HC Deb 10 January 1990 vol 164 cc935-7
11. Mr. Marlow

To ask the Secretary of State for Foreign and Commonwealth Affairs what is the United Kingdom's likely net contribution to the European Community budget in (a) 1989 and (b) 1990.

The Minister of State, Foreign and Commonwealth Office (Mr. Francis Maude)

The latest estimate of the United Kingdom's net contribution to the EC budget in 1989, published in the statement on the 1989 Community budget last April, was £1,966 million. An outturn figure for 1989 and an estimate for 1990 will be published in the statement on the 1990 Community budget.

Mr. Marlow

I did not catch the second figure that my hon. Friend gave, but if I got it right, I believe the first figure for the full year was about £2,000 million. That is a heck of a lot of bread, if I can put it like that. As we are net receivers of excess European manufactures and net importers of excess European agricultural produce, and despite the fact that our right hon. Friend the Prime Minister has done a magnificent job in getting some of our money back, is it reasonable that we should be spending £2,000 million a year of our taxpayers' money to subsidise those Europeans who seem to do nothing but insult us? Can we not take further action now to get more of our money back?

Mr. Maude

My hon. Friend may think that there are those in the Community who insult us, but my hon. Friend is well capable of holding up our end on this, and perhaps that is valuable. My hon. Friend drew attention to the advances made because of the deal negotiated by my right hon. Friend the Prime Minister. By the end of this year there will have been an abatement of about £7.5 billion since the Fontainebleau agreement in 1984. That is a considerable achievement, and it represents a substantial reduction in the net contribution. We are by no means the largest net contributor to the Community budget and, at this stage, there are two other contributors. We must maintain our vigilance, however, to ensure that the size of the Community budget does not rise unreasonably.

Mr. Leighton

Is it not the case that many EC countries pay nothing into the budget whereas Britain, one of the poorer nations, has to pay grotesquely large sums—something like £2 billion—to subsidise richer countries? Would the Minister care to imagine what we could do with that £2 billion in the National Health Service? Even after all the rebates, when will the Government take steps to stop us acting as Lady Bountiful with British taxpayers' money?

Mr. Maude

Such criticism comes ill from the hon. Gentleman, as it was negotiation by the previous Labour Government which led to the net contribution by the United Kingdom. Only the firm stance taken by this Government in the earlier part of last decade led to that appalling legacy of incompetence being substantially reduced.

Mrs.

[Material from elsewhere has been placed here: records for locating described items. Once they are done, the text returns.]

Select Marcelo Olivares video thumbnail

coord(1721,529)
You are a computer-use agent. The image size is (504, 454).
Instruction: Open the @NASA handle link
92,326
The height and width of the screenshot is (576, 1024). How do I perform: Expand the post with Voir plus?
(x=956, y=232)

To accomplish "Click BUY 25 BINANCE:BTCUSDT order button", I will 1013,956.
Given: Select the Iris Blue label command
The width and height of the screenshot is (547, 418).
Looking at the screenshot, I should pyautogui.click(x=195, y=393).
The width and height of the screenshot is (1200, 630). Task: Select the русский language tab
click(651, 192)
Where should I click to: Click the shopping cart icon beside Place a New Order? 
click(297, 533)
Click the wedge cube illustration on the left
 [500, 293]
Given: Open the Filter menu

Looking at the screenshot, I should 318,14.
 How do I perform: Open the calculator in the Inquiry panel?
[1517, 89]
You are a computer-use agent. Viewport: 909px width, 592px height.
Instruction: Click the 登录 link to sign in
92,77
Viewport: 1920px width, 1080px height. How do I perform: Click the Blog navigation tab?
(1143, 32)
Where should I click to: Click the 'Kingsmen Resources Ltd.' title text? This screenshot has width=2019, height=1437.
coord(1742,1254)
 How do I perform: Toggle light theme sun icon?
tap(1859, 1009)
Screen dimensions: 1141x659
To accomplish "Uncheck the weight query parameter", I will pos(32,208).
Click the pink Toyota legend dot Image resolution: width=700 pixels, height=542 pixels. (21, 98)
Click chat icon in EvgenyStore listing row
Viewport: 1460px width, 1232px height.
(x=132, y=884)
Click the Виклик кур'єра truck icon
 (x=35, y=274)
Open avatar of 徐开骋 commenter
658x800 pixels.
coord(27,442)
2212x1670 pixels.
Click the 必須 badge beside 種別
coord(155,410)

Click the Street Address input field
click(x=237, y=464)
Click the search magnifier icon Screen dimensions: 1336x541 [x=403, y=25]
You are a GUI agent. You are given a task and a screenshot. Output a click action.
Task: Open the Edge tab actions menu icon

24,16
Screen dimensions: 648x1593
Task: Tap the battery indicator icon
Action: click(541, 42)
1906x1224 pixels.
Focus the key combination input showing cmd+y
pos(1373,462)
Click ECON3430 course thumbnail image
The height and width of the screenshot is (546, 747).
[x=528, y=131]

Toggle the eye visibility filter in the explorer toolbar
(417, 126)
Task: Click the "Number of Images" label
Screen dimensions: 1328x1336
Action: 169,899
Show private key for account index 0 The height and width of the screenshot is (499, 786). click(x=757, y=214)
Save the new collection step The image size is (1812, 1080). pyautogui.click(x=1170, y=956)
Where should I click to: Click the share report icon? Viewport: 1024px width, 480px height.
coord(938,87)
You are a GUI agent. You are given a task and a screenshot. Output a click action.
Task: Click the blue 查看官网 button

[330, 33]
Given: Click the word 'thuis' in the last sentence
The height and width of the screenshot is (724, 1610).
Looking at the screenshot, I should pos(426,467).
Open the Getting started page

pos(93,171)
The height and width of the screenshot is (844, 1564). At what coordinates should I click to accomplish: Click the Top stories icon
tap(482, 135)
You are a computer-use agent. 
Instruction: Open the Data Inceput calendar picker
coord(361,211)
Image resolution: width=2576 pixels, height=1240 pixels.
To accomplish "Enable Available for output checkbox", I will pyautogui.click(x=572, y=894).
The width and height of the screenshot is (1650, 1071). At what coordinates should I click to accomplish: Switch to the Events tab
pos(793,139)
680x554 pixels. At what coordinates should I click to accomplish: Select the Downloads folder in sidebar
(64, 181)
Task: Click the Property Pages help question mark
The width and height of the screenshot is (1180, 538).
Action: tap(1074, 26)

Currie

The European Community is set to change considerably if associate status is offered to the newly democratic countries of eastern Europe. Does my hon. Friend agree that many of these are poor countries and will need a great deal of help? Has any thought yet been given to the effect on the United Kingdom's likely net contribution during the 1990s as Europe is widened to include the newly democratic countries?

Mr. Maude

No one is suggesting that in the early part of the 1990s there is any question of the European Community being enlarged to accommodate reforming countries from eastern Europe. Co-operation agreements are being negotiated with other countries. Earlier this afternoon the House heard about some of the financial contributions that are very properly being made by the European Community to eastern European countries. I assure my hon. Friend that this country's net contribution should not increase, and because the Community's budget has remained substantially within the ceilings negotiated at the Brussels Council in 1988, the net contribution should be reduced in subsequent years.

Mr. Anderson

As democratic centralism and purges end in central and eastern Europe, is there not a danger of the same democratic centralism and purges being reasserted in the Conservative party? Has the Minister noted the recent article by the right hon. Member for Chingford (Mr. Tebbit) suggesting that if Tory Members of the European Parliament do not toe the Prime Minister's little England line on the Community and the Community budget, they may have to leave the party? Does he approve of that view?

Mr. Maude

The hon. Gentleman tries hard, but to little effect. His words come a little oddly just after one of his hon. Friends expressed an ultimately little Englander view. He tries hard but he does not cut any ice. In the Conservative party we have a firm view about the sort of Europe that we want to develop—an open, liberal European Community based on co-operation between friendly states. That will remain the case.

Mr. Gow

Does my hon. Friend consider that an annual net contribution to the Community of £2 billion is too much, too little or about right? Is it not true that if the vaulting ambitions of the supra-nationalists had been restricted and the Community had devoted itself only to the free movement of people, goods and capital in the member states, this massive contribution would have been dramatically reduced?

Mr. Maude

Undoubtedly one of the principal causes of the large Community budget which has led to the United Kingdom's net contribution has been the common agricultural policy, and that is well understood. When my right hon. Friend the Prime Minister was carrying out the negotiations which led to such a substantial and dramatic reduction in our contribution, plenty of Opposition Members were prepared to decry her efforts. I am glad that she stuck firmly to her purpose and succeeded so well.